5- Katâde der ki: Bize anlatıldığına göre (ashabdan) İbn Züneym adında birisi Hudeybiye'de bir tepeye çıkmış, müşrikler de ok atıp onu öldürmüşlerdi. Hz. Peygamber (sa) o müşrikler üzerine atlılarını gönderdi de kâfirlerden on ikisini yakalayıp Hz. Peygamber (sa)'e getirdiler. Rasûlullah (sa) onlara:

"Siz herhangi bir antlaşma üzere misiniz? Siz herhangi bir zimmet üzere misiniz?" diye sordu. Onların hayır cevabına rağmen onları serbest bırakıp gönderdi. İşte bunlar hakkında Allah Tealâ "Mekke'nin göbeğinde sizi onlara muzaffer kıldıktan sonra onların ellerini sizden, sizin ellerinizi de onlardan çeken O'dur..." âyet-i kerimesini indirdi. [36]

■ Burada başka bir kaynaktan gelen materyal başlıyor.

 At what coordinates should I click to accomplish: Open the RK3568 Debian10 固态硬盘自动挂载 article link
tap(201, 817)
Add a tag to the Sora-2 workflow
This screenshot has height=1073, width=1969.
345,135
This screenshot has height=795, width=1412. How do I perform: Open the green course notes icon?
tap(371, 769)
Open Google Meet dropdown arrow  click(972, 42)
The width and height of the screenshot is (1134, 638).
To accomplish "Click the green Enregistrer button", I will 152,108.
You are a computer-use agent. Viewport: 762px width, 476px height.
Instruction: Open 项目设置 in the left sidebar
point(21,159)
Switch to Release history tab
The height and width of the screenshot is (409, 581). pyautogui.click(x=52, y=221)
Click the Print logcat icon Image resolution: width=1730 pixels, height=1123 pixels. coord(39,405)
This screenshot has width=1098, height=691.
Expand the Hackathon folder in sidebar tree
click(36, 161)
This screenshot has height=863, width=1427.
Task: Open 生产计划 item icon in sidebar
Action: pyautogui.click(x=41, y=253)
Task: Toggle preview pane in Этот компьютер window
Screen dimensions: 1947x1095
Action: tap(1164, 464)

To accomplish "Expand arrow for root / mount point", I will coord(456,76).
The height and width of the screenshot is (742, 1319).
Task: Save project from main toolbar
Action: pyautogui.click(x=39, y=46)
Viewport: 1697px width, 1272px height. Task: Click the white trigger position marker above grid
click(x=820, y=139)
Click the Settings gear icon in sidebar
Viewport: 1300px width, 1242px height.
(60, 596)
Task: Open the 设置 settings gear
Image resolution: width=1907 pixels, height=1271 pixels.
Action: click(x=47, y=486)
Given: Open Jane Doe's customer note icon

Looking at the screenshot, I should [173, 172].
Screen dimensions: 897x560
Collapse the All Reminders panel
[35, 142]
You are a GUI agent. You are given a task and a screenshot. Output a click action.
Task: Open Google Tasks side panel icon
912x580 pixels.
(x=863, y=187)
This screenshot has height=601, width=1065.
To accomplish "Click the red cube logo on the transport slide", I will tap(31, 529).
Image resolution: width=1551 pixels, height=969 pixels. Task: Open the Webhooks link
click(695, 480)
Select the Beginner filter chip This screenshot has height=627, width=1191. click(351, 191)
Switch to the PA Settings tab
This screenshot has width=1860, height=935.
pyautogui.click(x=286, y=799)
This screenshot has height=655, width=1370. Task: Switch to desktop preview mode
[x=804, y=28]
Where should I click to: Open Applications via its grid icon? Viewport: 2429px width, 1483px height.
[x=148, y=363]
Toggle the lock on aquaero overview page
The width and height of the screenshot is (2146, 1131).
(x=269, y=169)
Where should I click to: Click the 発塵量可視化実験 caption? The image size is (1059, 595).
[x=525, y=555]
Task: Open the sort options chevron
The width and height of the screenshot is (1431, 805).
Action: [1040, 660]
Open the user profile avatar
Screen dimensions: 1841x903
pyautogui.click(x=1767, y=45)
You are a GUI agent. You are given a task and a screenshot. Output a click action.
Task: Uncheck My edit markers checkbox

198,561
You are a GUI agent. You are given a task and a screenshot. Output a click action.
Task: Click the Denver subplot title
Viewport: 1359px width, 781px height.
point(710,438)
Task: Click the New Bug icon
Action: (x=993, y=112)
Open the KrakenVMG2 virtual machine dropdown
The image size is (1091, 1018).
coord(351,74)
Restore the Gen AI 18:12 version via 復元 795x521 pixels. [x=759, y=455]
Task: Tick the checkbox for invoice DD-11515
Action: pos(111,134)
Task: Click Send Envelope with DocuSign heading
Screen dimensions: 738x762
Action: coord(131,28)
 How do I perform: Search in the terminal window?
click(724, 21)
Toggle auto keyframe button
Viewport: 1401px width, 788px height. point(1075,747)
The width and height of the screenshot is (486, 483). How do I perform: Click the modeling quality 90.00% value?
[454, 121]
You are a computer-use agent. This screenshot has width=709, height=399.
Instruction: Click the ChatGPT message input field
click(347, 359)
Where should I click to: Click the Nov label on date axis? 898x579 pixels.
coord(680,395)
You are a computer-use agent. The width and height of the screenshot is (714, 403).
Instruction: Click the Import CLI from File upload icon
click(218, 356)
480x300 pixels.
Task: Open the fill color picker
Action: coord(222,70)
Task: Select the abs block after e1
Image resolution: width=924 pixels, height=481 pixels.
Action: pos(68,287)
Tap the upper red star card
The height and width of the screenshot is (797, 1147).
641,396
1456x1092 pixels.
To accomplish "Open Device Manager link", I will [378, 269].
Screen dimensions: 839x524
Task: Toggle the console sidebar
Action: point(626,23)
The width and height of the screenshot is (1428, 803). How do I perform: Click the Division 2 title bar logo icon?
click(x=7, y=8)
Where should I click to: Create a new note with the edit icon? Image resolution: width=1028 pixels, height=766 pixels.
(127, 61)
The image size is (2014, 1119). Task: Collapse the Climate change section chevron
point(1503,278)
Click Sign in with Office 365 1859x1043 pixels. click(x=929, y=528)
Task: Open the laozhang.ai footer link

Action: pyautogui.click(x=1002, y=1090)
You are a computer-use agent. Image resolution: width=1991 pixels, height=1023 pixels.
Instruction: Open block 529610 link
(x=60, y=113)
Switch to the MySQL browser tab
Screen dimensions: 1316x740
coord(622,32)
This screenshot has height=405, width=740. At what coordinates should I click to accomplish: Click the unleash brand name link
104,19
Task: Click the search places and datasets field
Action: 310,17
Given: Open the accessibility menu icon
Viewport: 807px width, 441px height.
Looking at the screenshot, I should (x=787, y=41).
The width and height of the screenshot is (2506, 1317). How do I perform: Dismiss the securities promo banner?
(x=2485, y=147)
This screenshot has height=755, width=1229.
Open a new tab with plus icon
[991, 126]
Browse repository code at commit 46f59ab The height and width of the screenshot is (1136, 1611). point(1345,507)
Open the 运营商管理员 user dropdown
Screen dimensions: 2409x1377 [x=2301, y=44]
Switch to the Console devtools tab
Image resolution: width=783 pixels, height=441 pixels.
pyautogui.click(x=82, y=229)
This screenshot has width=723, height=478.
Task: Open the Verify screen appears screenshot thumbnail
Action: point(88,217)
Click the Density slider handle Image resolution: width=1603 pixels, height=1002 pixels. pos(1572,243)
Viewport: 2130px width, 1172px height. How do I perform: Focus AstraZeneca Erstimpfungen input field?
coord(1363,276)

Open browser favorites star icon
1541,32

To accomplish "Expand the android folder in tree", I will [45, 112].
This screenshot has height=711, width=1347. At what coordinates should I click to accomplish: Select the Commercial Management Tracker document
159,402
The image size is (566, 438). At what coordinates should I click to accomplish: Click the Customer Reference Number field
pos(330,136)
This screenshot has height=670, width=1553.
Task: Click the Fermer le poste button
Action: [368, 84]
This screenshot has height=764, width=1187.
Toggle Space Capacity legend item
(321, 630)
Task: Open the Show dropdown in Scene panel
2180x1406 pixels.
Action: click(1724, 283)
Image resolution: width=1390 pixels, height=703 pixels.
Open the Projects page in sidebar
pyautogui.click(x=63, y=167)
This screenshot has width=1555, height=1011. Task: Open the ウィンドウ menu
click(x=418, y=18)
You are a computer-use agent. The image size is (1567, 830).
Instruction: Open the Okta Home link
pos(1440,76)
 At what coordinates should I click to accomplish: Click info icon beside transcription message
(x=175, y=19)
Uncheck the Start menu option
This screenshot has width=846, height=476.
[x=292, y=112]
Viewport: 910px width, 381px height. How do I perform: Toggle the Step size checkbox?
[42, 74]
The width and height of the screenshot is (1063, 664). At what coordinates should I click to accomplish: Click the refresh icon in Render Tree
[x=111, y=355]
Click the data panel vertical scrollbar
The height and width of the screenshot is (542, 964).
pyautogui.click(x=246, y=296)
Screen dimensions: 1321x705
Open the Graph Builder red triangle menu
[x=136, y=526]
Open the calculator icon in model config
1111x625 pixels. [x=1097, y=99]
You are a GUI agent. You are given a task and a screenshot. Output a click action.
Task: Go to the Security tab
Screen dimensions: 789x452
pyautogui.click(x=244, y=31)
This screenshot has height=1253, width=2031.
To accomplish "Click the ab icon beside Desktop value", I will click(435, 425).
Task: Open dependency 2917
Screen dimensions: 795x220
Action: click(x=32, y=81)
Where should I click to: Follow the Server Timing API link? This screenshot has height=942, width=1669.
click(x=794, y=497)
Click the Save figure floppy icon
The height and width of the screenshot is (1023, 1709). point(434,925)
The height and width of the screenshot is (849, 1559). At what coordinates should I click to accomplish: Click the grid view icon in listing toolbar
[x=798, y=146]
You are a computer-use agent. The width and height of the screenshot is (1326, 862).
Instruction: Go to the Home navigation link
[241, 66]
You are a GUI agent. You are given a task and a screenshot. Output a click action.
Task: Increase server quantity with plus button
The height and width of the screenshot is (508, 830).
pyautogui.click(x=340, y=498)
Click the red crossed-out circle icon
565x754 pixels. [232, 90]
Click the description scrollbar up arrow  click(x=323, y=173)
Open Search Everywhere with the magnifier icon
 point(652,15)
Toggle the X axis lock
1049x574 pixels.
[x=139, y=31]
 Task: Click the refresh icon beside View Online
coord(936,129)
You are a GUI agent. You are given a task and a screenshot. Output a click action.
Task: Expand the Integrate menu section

6- Taberî'nin İbn Humeyd kanalıyla İbn Ebzâ'dan rivayetinde o şöyle anlatıyor: Hz. Peygamber (sa) kurbanlıkları çıkarıp Zülhuleyfe'ye ulaştığında Hz. Ömer kendisine:

"Ey Allah'ın elçisi, seninle savaş halinde olan bir kavme silâhsız ve atlılar olmaksızın mı gidiyorsun?" dedi. Hz. Peygamber (sa) de Medine-i Münevvere'ye haber gönderip orada ne kadar silâh ve at varsa getirtti. Mekke'ye yaklaştığında Mekke'ye girmesini engellediler. Yürüyüp Mina'ya geldi ve orada konakladı. İleri çıkardıkları gözcü İkrime ibn Ebî Cehil'in beşyüz kişiyle üzerlerine gelmekte olduğunu haber verdi. Rasûlullah (sa), Hz. Halid ibnu'l-Velîd'e:

"Ey Halid, gelen senin amca oğlundur, atlılar içinde geliyor." dedi. Hz. Halid:

"Ben Allah'ın kılıcıyım, Rasûİü'nün kılıcıyım -işte o gün Halid'e Seyfullah adı verildi- Ey Allah'ın elçisi, beni dilediğin yere gönder." dedi. Hz. Peygamber (sa) de onu İkrime ve atlılarının üzerine gönderdi. Halid, Şi'b denilen yerde İkrime ile karşılaşıp onu bozguna uğrattı ve Mekke-i Mükerreme çevresindeki bağlara kadar onları kovaladı. İkrime toparlanıp tekrar hücuma geçtiyse de Halid ikinci kere onları bozguna uğrattı ve Mekke bahçelerine kadar onları kovaladı. İkrime tekrar toparlanıp hücum ettiyse de bu üçüncü kere de Halid onları bozguna uğratıp Mekke bahçelerine sığınmaya mecbur etti. İşte bunun üzerine Allah Tealâ "Mekke'nin göbeğinde sizi onlara muzaffer kıldıktan sonra onların ellerini sizden, sizin ellerinizi de onlardan çeken O'dur..." âyet-i kerimesini indirdi.[37]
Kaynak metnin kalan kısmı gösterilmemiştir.